TEXT PASSAGE
However, I am also aware that engaging younger employees – especially in today’s workplace, is far different than a few decades ago. What has changed?
The Young Employee
To reach younger employees, it is essential to meet them where they are, and to not assume the younger employee who works in construction is that fundamentally different than an office worker. Younger workers are overwhelmed with information and may even be addicted to the digital devices that carry that information, but that’s not the point.
Today’s younger workers will challenge safety officers. They will want to know why they may or may not be given sufficient safety training. If the equipment they are working with is safe (they even have access to equipment ratings), why they aren’t given closer supervision if safety instruction is lacking or why they are being pressured to perform?
Younger workers are coming from a place of greater inter-dependency, teamwork and greater access to online resources, podcasts, seminars and occasionally conflicting pieces of information.
Younger workers, in turn, can educate. For those in any aspect of the construction or the healthcare trades, chances are they have been through some intensive aspect of vocational studies. The messages of safety have been drilled into everything they do. They are serious and so should be your organization.
It will come down to every employer having the vision of creating a safe workplace and the determination to reinforce zero tolerance for injuries. It is important to talk and to listen. The real winners will be those safety officers who can do both.

DATA SHOWN
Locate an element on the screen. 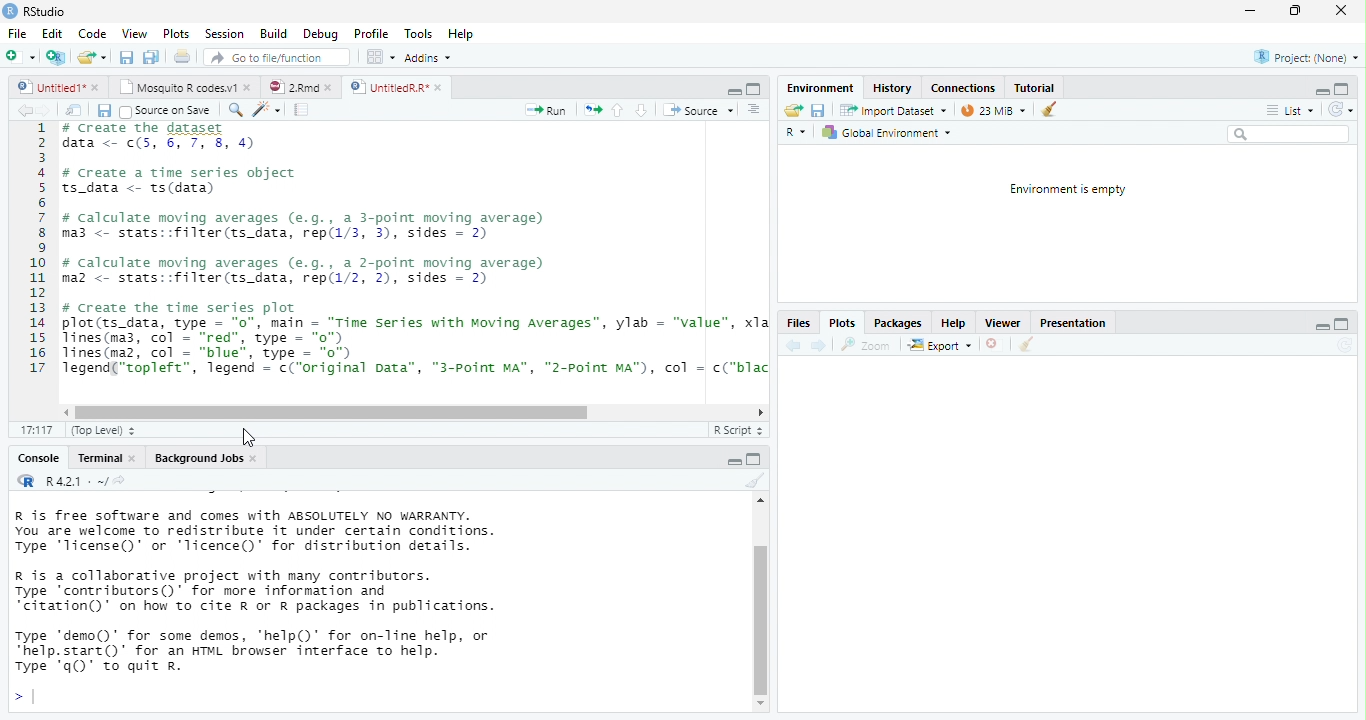 This screenshot has width=1366, height=720. scrollbar left is located at coordinates (63, 412).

TASKS FOR THIS EXERCISE
**A.** Answer these questions from the text above on younger employees:
(i) To reach younger employees, where is it essential to meet them?
(ii) What do younger workers even have access to regarding the equipment they work with?
(iii) Who will the real winners be?
**B.** Return a portion of the text above on younger employees unchanged. Begin at the words "Younger workers, in" and stop after "can do both.".
**C.** In the text above on younger employees, rewrite the paragraph beginning "Younger workers, in turn, can educate" more briefly. Keep its main facts.

SOLVED PROBLEMS
**A.**
(i) Where they are.
(ii) Equipment ratings.
(iii) Those safety officers who can both talk and listen.

**B.**
Younger workers, in turn, can educate. For those in any aspect of the construction or the healthcare trades, chances are they have been through some intensive aspect of vocational studies. The messages of safety have been drilled into everything they do. They are serious and so should be your organization.
It will come down to every employer having the vision of creating a safe workplace and the determination to reinforce zero tolerance for injuries. It is important to talk and to listen. The real winners will be those safety officers who can do both.

**C.** Younger workers can also educate. Those in construction or healthcare trades have likely been through intensive vocational studies that drilled safety messages into everything they do. They are serious about safety, and an organization should be too.